Security sources said charges are likely to be brought against at least two of those arrested within the next few days. Those being held for interrogation in police custody include Denis Donaldson, a senior Sinn Fein aide, and a former government messenger.

A large amount of documentation and other material is said to have been recovered in the raids, which involved more than 200 officers.

Ulster Unionist minister Michael McGimpsey warned that his party was not prepared to carry on in government with Sinn Fein while doubts remained about republicans. He added: "Either Gerry Adams or Martin McGuinness have lost control of their movement or they are insincere about the peace.

"Either way, any of these accusations that are there, if they stack up, Sinn Fein must leave the executive."

The Revd Martin Smyth, another Ulster Unionist who opposes the agreement, declared: "The Government needs to decide whether they will finally do something to demonstrate that only true democrats are eligible for government. If they do not, the Ulster Unionist Council will act and the Government may find that an altogether worse position."

Ulster Unionist leader David Trimble is to meet Tony Blair on Tuesday in Downing Street. Irish Taoiseach Bertie Ahern will travel to Downing Street on Tuesday.

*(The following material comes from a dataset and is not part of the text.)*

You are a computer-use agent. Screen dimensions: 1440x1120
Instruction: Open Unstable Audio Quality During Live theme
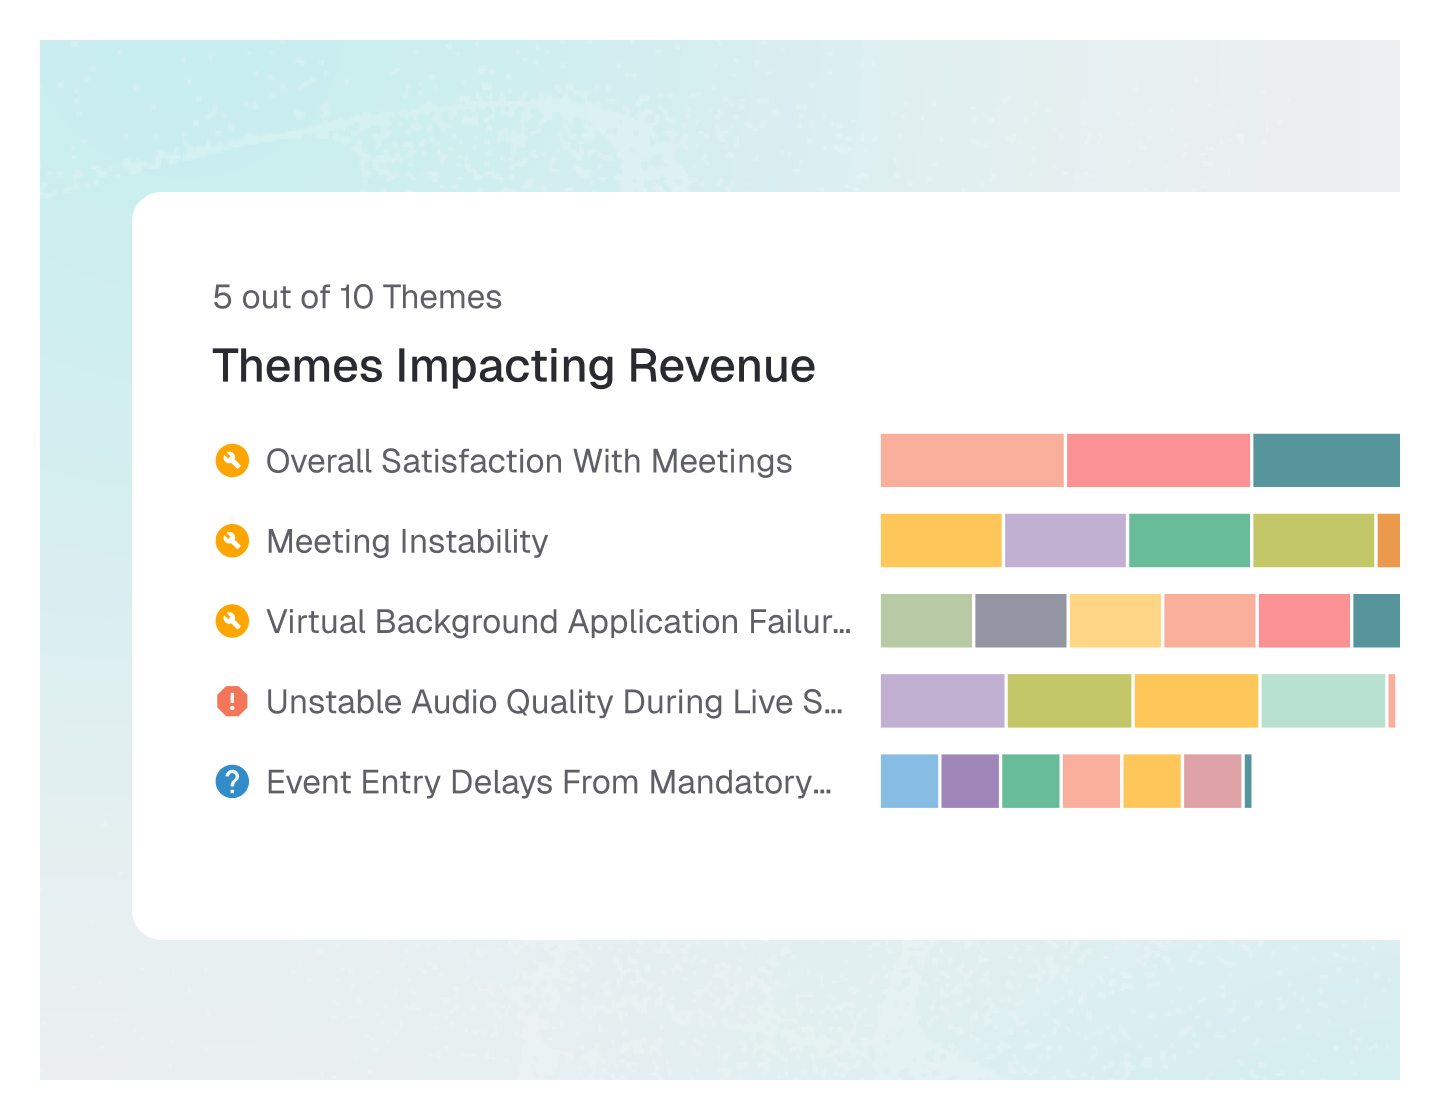click(x=555, y=701)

Sinn Fein, meanwhile, continued to characterise the arrests as a politically motivated stunt. Party supporters yesterday picketed half a dozen police stations carrying placards denouncing "Trimble's storm troopers" and complaining that police were "attacking democracy".

Sinn Fein minister Bairbre de Brun appealed to Unionist ministers not to pull out and bring down the powersharing executive.

She said: "We are part of the peace process – we have played our part in that fully and totally. We have had constant attempts by people to justify a pulling out and a wrecking of this forward movement, the movement for change, and I don't think anybody realistically wants to see that happen."

The latest Belfast killing took place just before midnight on Friday in an incident which is believed to stem from feuding within the loyalist Ulster Defence Association.

Jeffrey Thomas Gray, 41, from the Beersbridge Road in east Belfast, was shot dead in the Protestant Ravenhill district of south Belfast by a gunman who was dressed in black and wearing a baseball cap. The victim was hit in the chest by a blast from a shotgun. Local politicians appealed for an end to the feuding which has already cost two lives.

Six months of 'peace'

By Jonathan Thompson

8 April 2002: IRA announces it has put more of its weapons "beyond use".

13 April: More than 2,500 republicans meet in Dublin to honour 400 IRA and Sinn Fein members killed during the past 30 years. Gerry Adams tells them that they must "reach out to make peace with those we have hurt and those who have hurt us".

19 April: Unionists threaten to topple the power-sharing executive at Stormont after the discovery of an alleged IRA targets list. It is believed to include John Major and other senior Tories.

14 June: Security sources claim the IRA has been testing weapons in Colombia. Ulster Unionists call for the exclusion of Sinn Fein from power-sharing bodies.

4 July: David Trimble demands action from the Secretary of State. Tony Blair pledges action before Parliament rises.

16 July: The IRA apologises to families of "non-combatants" whom it killed.

25 July: Blair warns the IRA that if it does not abandon all paramilitary activity, Sinn Fein risks being expelled from the power-sharing executive.

22 September: Trimble gives the IRA an ultimatum: he will collapse the power-sharing executive if they do not disband by 18 January.

4 October: Sinn Fein's offices at Stormont raided as part of a police investigation into the IRA in Belfast.